TASK BRIEF:
Reproduce exactly the final portion of the data: every line from the one containing "Task: Click the UniRef100_A5APQ5" through the last line, inclusive.

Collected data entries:
++++++
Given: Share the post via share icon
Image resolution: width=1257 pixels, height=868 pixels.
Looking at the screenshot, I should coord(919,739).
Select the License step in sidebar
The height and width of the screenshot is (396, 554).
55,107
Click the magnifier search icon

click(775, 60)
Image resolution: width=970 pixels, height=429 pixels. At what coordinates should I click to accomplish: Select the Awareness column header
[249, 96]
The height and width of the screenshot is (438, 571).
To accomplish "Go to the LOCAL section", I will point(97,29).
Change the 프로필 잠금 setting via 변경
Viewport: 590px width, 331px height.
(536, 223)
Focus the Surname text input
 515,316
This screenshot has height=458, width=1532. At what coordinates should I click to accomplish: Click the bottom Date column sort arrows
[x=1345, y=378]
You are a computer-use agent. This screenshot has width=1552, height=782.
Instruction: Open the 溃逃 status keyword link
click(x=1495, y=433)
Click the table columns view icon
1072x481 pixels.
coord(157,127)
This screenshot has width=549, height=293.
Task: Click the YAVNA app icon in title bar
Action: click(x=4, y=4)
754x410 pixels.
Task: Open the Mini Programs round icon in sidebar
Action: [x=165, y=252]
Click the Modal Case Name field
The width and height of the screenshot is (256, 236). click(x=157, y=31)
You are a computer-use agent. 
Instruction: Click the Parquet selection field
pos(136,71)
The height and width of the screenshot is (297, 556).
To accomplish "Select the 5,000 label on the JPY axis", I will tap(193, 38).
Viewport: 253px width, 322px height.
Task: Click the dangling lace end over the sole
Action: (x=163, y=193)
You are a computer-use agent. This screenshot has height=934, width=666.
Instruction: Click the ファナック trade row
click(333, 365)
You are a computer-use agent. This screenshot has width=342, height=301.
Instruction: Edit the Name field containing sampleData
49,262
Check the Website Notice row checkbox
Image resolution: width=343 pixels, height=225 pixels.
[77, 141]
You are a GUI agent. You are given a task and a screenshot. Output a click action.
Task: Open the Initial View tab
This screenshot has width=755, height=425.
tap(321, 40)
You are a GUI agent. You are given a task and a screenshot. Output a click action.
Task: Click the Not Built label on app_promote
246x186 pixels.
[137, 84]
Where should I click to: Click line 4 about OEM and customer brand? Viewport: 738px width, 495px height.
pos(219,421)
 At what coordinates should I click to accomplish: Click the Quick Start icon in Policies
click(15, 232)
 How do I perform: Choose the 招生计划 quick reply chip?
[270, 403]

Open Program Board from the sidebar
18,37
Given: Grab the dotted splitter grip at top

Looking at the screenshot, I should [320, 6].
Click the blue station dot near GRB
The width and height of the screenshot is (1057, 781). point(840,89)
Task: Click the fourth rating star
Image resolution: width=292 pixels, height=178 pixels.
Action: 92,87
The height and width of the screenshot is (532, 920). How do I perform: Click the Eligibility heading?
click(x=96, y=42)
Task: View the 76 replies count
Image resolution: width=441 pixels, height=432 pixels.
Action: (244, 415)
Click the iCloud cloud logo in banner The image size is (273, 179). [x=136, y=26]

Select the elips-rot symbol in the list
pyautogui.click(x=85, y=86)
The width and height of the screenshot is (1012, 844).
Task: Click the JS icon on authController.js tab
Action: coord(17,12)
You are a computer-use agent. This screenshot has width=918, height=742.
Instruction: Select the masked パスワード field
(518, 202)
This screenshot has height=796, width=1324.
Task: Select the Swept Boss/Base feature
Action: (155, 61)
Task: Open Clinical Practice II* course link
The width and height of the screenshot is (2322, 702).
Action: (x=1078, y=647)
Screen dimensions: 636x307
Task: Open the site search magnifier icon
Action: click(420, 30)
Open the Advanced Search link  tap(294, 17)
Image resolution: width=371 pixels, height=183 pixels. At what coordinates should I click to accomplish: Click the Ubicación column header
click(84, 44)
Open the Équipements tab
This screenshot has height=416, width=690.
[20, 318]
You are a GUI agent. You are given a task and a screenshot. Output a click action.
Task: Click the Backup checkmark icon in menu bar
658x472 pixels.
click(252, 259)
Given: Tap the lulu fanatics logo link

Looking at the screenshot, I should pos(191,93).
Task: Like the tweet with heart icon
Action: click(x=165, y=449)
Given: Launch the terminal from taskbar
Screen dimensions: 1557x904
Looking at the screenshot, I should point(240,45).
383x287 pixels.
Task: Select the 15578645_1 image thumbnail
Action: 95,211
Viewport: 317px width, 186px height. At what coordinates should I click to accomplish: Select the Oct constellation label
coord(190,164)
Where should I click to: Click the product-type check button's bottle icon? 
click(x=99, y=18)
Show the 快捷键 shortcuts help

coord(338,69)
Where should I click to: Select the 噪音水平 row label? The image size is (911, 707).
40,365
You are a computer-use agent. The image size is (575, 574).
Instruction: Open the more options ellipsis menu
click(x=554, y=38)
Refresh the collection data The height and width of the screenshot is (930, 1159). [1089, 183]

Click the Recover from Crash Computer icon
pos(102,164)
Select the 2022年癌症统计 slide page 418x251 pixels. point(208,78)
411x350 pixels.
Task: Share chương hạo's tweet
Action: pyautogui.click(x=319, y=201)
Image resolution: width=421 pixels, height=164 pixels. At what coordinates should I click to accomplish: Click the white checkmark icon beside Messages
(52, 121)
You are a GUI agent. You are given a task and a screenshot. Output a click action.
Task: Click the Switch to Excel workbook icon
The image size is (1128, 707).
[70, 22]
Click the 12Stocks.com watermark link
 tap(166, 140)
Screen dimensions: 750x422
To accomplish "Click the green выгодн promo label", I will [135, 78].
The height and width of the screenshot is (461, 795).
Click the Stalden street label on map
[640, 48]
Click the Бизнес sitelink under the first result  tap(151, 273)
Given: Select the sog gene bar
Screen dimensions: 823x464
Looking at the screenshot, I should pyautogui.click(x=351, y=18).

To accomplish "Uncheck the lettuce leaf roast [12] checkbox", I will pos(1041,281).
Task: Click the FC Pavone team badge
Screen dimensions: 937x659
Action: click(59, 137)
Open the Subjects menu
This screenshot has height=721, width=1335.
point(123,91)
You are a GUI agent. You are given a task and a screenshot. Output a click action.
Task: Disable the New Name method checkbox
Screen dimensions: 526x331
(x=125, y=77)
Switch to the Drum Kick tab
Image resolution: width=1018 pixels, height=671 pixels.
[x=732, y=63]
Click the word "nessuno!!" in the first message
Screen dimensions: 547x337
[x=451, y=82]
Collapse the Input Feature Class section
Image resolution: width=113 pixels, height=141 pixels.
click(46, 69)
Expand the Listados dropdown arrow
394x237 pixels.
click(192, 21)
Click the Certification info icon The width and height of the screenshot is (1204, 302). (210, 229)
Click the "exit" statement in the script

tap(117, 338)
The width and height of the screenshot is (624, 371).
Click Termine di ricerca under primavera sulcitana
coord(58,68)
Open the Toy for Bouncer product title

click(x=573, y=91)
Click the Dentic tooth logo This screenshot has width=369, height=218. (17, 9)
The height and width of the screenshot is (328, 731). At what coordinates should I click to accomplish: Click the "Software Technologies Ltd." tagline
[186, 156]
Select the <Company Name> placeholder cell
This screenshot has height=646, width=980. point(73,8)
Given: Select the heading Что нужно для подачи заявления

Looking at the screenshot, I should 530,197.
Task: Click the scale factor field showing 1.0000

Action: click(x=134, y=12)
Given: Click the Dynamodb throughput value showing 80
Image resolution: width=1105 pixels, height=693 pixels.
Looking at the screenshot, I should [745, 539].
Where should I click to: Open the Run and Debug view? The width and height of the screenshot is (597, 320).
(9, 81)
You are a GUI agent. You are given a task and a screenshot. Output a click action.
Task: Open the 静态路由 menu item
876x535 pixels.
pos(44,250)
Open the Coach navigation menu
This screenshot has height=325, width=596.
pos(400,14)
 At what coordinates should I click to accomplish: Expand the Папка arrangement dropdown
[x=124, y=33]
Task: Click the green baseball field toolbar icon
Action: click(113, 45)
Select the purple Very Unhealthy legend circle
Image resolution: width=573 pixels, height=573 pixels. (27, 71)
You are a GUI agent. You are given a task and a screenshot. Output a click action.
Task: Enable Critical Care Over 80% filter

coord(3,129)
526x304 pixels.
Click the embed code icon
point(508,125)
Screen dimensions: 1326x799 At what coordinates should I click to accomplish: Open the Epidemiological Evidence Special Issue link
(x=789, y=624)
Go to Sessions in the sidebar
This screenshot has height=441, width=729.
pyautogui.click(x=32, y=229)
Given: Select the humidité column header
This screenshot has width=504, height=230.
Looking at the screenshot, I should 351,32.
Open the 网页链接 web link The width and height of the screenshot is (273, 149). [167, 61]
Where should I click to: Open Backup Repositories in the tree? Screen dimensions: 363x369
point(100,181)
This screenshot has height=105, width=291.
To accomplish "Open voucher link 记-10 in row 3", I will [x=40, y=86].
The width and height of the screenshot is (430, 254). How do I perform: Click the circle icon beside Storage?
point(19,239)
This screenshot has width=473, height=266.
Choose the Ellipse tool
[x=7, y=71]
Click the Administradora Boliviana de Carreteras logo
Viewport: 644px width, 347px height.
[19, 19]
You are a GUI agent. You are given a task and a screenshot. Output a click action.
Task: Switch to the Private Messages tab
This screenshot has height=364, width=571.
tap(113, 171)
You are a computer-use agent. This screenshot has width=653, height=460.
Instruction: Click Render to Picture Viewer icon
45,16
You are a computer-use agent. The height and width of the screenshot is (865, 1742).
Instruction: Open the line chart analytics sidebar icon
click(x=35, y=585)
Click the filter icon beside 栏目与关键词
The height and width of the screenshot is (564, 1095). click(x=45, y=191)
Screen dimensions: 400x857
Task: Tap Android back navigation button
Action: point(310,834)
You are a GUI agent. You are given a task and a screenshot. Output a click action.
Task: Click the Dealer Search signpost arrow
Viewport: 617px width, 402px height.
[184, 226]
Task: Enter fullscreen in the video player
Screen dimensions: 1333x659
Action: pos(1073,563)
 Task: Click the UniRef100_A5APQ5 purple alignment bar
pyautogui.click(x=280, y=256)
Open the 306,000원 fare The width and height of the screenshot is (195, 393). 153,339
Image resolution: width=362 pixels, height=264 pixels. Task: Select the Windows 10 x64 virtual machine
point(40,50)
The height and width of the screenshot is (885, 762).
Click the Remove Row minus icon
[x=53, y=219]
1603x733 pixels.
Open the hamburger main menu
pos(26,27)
++++++
SOLVED PROBLEM:
 Task: Click the UniRef100_A5APQ5 purple alignment bar
pyautogui.click(x=280, y=256)
Open the 306,000원 fare The width and height of the screenshot is (195, 393). 153,339
Image resolution: width=362 pixels, height=264 pixels. Task: Select the Windows 10 x64 virtual machine
point(40,50)
The height and width of the screenshot is (885, 762).
Click the Remove Row minus icon
[x=53, y=219]
1603x733 pixels.
Open the hamburger main menu
pos(26,27)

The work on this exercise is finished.